Interplay between Topology and Social Learning over Weak Graphs
Vincenzo Matta, Virginia Bordignon, Augusto Santos, Ali H. Sayed

TL;DR
This paper analyzes how network topology influences social learning and how the influence of sub-networks can be inferred from beliefs, revealing conditions for effective topology learning and leader-follower dynamics in weakly-connected graphs.
Contribution
It provides analytical formulas for beliefs in weak graphs, explores the interplay between social and topology learning, and identifies conditions enabling topology inference from belief data.
Findings
Beliefs depend on network topology and data heterogeneity.
Leader-follower behavior can emerge where some agents control others.

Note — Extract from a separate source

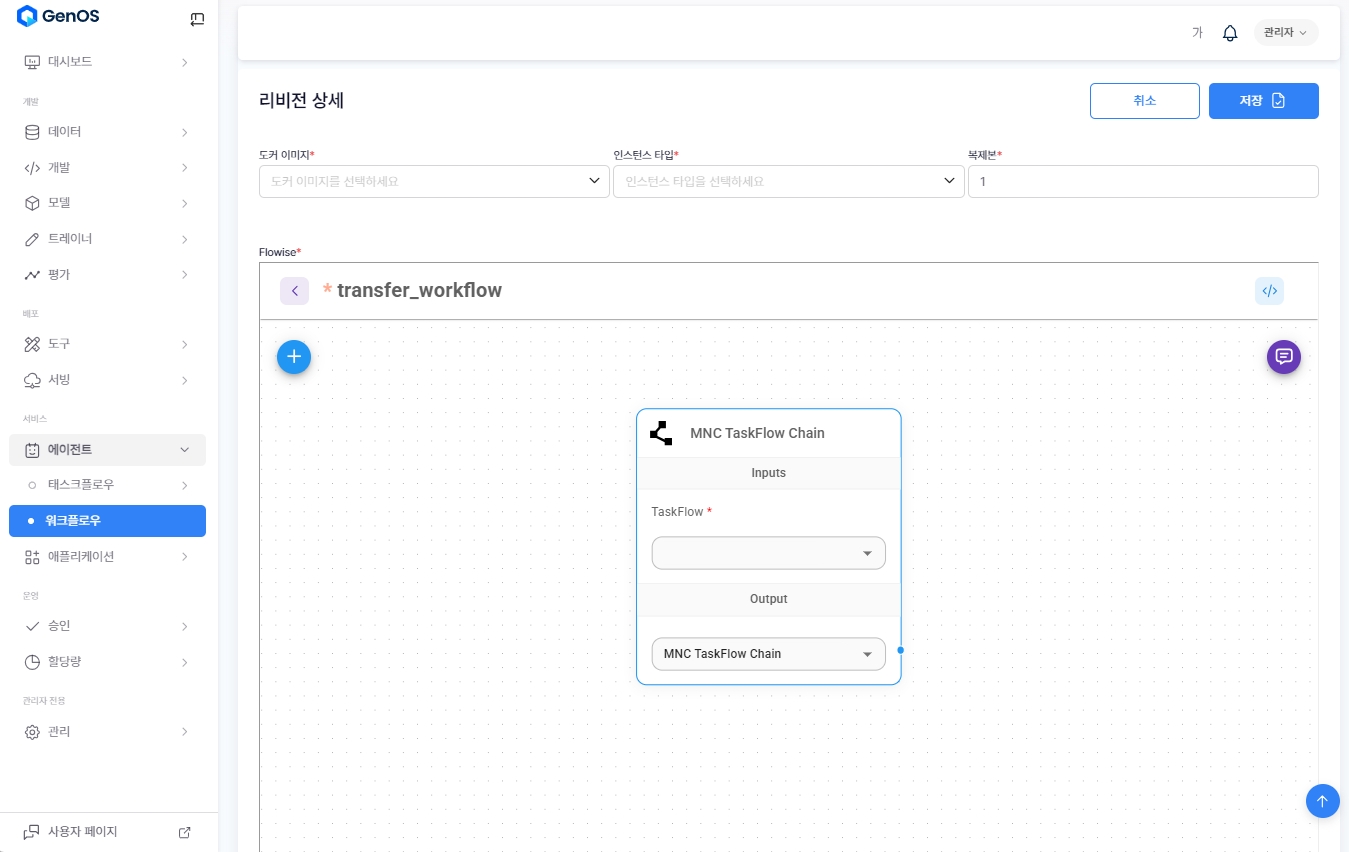The image size is (1349, 852).
Task: Collapse the sidebar with the top toggle icon
Action: 197,18
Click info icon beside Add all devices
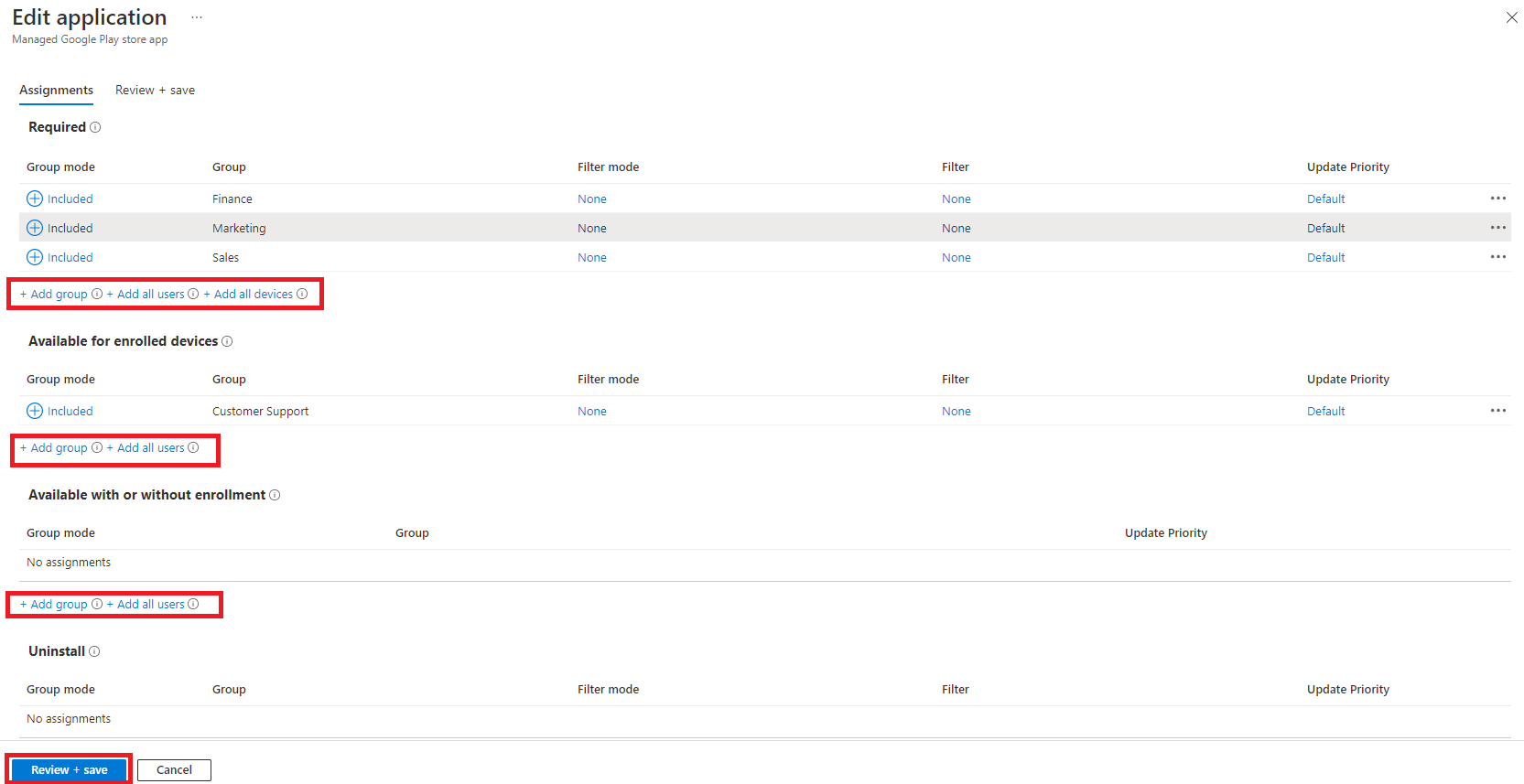Screen dimensions: 1524x784 pos(302,294)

Topology learning is feasible when the number of hypotheses exceeds sending components.
Abstract
We consider a social learning problem, where a network of agents is interested in selecting one among a finite number of hypotheses. We focus on weakly-connected graphs where the network is partitioned into a sending part and a receiving part. The data collected by the agents might be heterogeneous. For example, some sub-networks might intentionally generate data from a fake hypothesis in order to influence other agents. The social learning task is accomplished via a diffusion strategy where each agent: i) updates individually its belief using its private data; ii) computes a new belief by exponentiating a linear combination of the log-beliefs of its neighbors. First, we examine what agents learn over weak graphs (social learning problem). We obtain analytical formulas for the beliefs at the different agents, which reveal how the agents' detection capability and the network topology…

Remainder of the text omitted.